Когда падают листья... (СИ) - Андреева Наталия "Калли Nieh-Ta". Страница 24

Мятый клочок бумаги с коринскими рунами будто леденил тело.

"Ты боишься… боишьссссс… боишься?.." — прозвучал вдруг отчетливо шипящий голос: будто тень проплыла над головой.

Дарен остановился и повернулся назад, через плечо. Но среди смуглых очертаний деревьев не было ничего человеческого.

— Карстер?

Ответом ему был лишь тихий шорох уцелевших на ветках коричневых листьев да взмах крыльев совы чуть справа. Два глаза-бусины уставились на человека с нескрываемым изумлением.

"Боишшшься? — вновь раздался голос, — тебя ведет… судьба…"

— Кто ты? — войник снова огляделся, но ночной житель молчал, и лишь сова на ветке продолжала вглядываться своими глазищами в человека, не мигая и не двигаясь.

— Чего уставилась? — буркнул Дар.

— Ух-ху!.. — глухо прокричала сова и взмахнула крыльями с широкими белыми перьями.

Но на фоне луны белая сова показалась черной. Черная сова? Символ судьбы… Совпадение? Примета?

"Совпадений не бывает… ает…эт… — прогремело эхом в его голове, болью пронзив виски, — надо спешшшить… Спешшши жше, сын Отреченной!"

— Прекрати! — прошипел Дар, зажимая голову ладонями и тяжело дыша, — хватит!

"Поспешшши…" — прошипел голос, удаляясь.

Дар не сдержал стона и…

Боль пропала так же быстро, как и пришла, но в глазах все равно плясали черные точки, а во всем теле появилась противная, навязчивая и какая-то вязкая слабость, сковывающая как мысли, так и движения. Дарен еще раз яростно огляделся, но заметил рядом лишь две елки, мрачно чернеющие на фоне лесной тропы.

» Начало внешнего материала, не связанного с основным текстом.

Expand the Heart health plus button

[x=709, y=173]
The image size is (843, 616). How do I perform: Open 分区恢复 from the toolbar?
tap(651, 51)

Войник в сердцах сплюнул, треснул кулаком по одной из елей и пошел дальше, преодолевая слабость.

Когда он выбрался на освещенную луной поляну, то сначала подумал, что Карстер просто поиздевался над ним и не пришел. Но — нет: из-за деревьев плавно выскользнули две тени и остановились в десяти локтях от самого Дарена.

— Что-то ты долго, — заметил коротко стриженный мужчина, делая еще шаг и выволакивая на поляну запуганную Марту, прижимая кинжал к ее горлу, — никак заблудился?

— Никак с духами разговаривал, — съязвил Дар, кладя руку на эфес меча.

Мужчина приподнял брови и с напускной веселостью поинтересовался:

— И что же сказали духи?

— Предрекли твою скорую смерть.

Карстер хрипло и наигранно расхохотался, но через несколько пылинок резко оборвал смех и посмотрел на мрачного врага.

— Вот это вряд ли.

— Посмотрим еще.

— Ты аккуратней, септ-велитель, аккуратней. Я ведь нервный больно, девчонку-то могу и поцарапать.

Марта протестующее замычала: во рту у рыжей был кляп. Дар бросил на нее безразличный взгляд и пожал плечами.

— Как хочешь. Мне только на руку: убьешь ее — и тебе будет нечем меня шантажировать.

— Кого обманываешь, а, Дарен? — осклабился Карстер и резко сменил тему: — камень принес?

Войник осторожно кивнул, не спуская взгляда со своего врага.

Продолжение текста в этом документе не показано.